Here’s a breakdown of who typically needs more and who needs less when it comes to emergency funds.

Six to Twelve Months of Savings

  • The Self-Employed. “People who work for themselves often benefit from having closer to twelve months of expenses in an emergency fund,” Kubiak-Rizzone says. “That way, they don’t have to worry as much about dry spells and they can focus on what’s needed for longer-term growth and sustainability.”
  • Multiple Dependents. The number of people who rely on your income is an important consideration when determining how much you need in savings. The more people, the more money needed. “Households with more than one source of income could potentially get away with only having three months of expenses in an emergency fund,” notes certified financial planner Jovan Johnson, adding that “if you depend on one source of income, six to twelve months would be better.”
    • “When children are in the picture,” says Johnson, “it is always a good idea to play it safe. Children come with extra costs, unpredictability, and responsibility. So with children, six to twelve months of expenses saved in an emergency fund is ideal.”
  • Close to Retirement. Adults who are closing in on retirement may have a hard time finding work if they are unexpectedly let go. That’s why it’s important for them to have access to savings to cover up to a year of lost income.

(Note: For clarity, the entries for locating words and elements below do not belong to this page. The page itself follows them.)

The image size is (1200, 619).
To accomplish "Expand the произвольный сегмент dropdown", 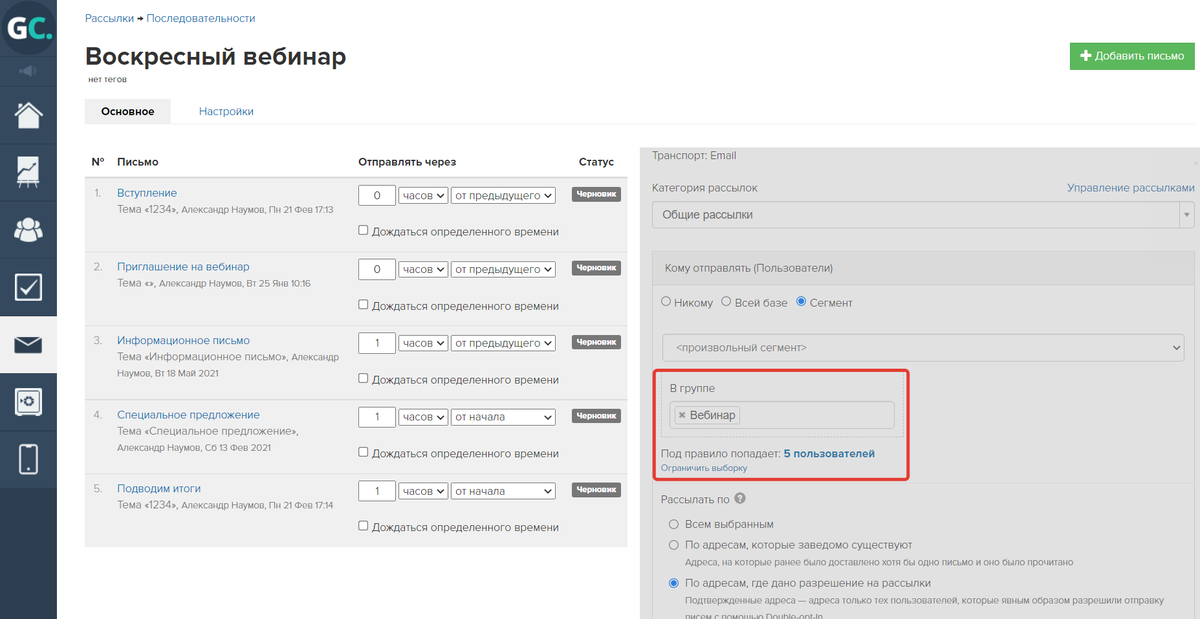I will [922, 347].
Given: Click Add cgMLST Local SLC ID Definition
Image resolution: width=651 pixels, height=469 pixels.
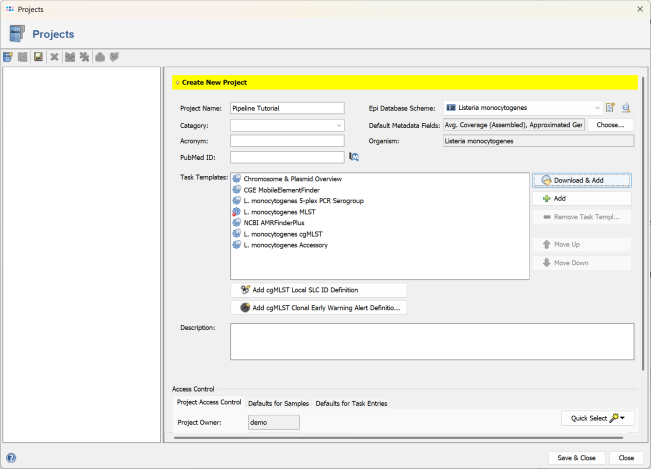Looking at the screenshot, I should 318,290.
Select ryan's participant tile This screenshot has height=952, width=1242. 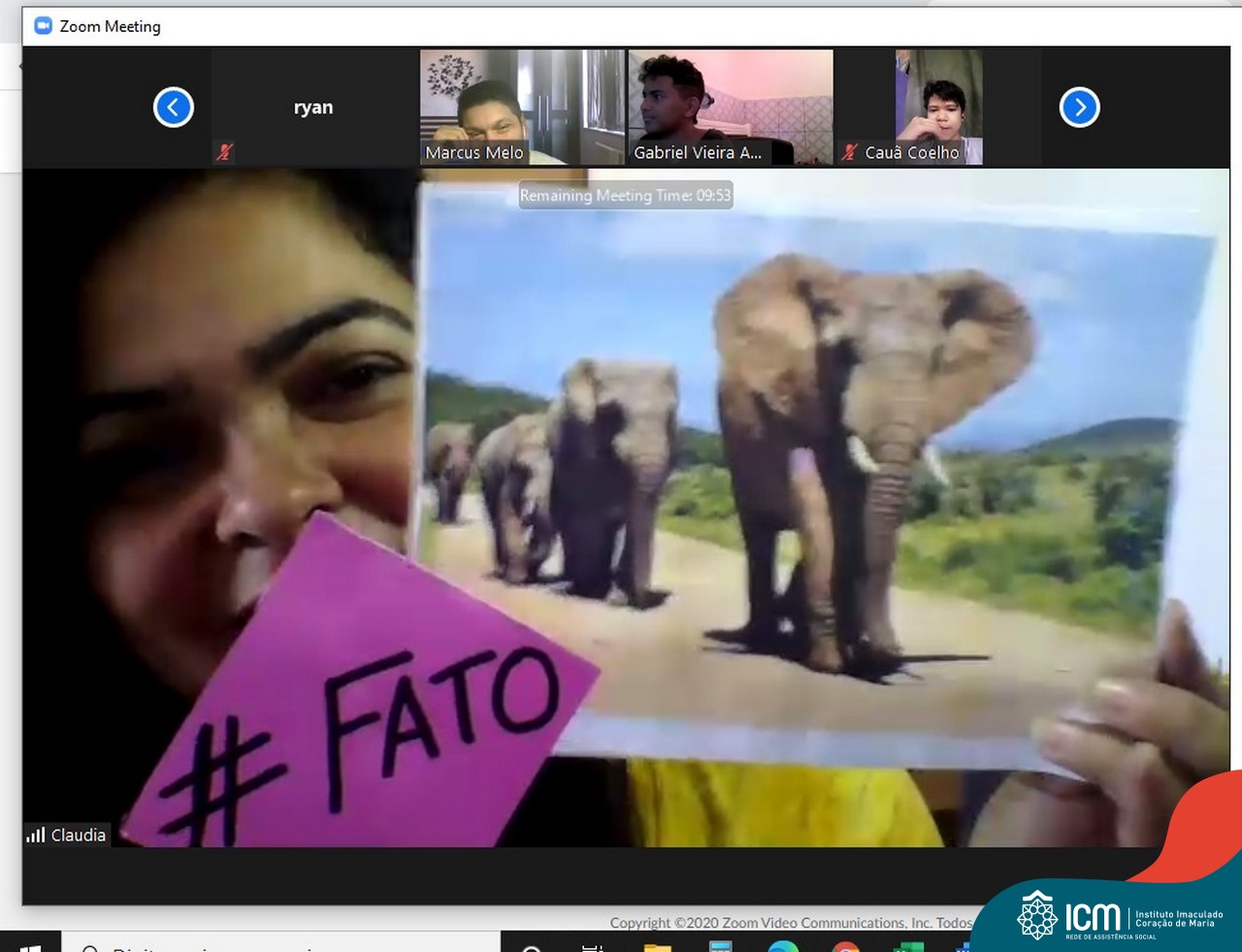click(313, 107)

Three to Six Months of Savings

  • Multiple Income Streams. Those with stable jobs who live in households with more than one earner, plus those with an accessible investment portfolio, access to low-interest credit (think home equity line of credit, not just credit cards), and possible family support may be able to get by on a smaller emergency fund, financial experts say.

Three Months of Savings

  • The Well Insured. Those with a full portfolio of insurance coverage (short-term and long-term disability) still need to make sure they have adequate cash set aside to cover any periods before coverage starts. “Many long-term disability insurance policies have at least a three-month waiting period before benefits kick in,” says Johnson. “In that case, you want to be sure to have at least three months’ worth of expenses set aside in cash. If you happen to have short-term and long-term disability insurance with minimal gaps in coverage, you might be able to get by with a smaller emergency fund.”

Less Than Three Months of Savings

  • Early Career. Those who are new to the workforce and have the ability to find another job quickly if they lose their current one may be able to get by with as little as six weeks of emergency savings. Living with roommates or family members will also help someone stretch a smaller savings pool.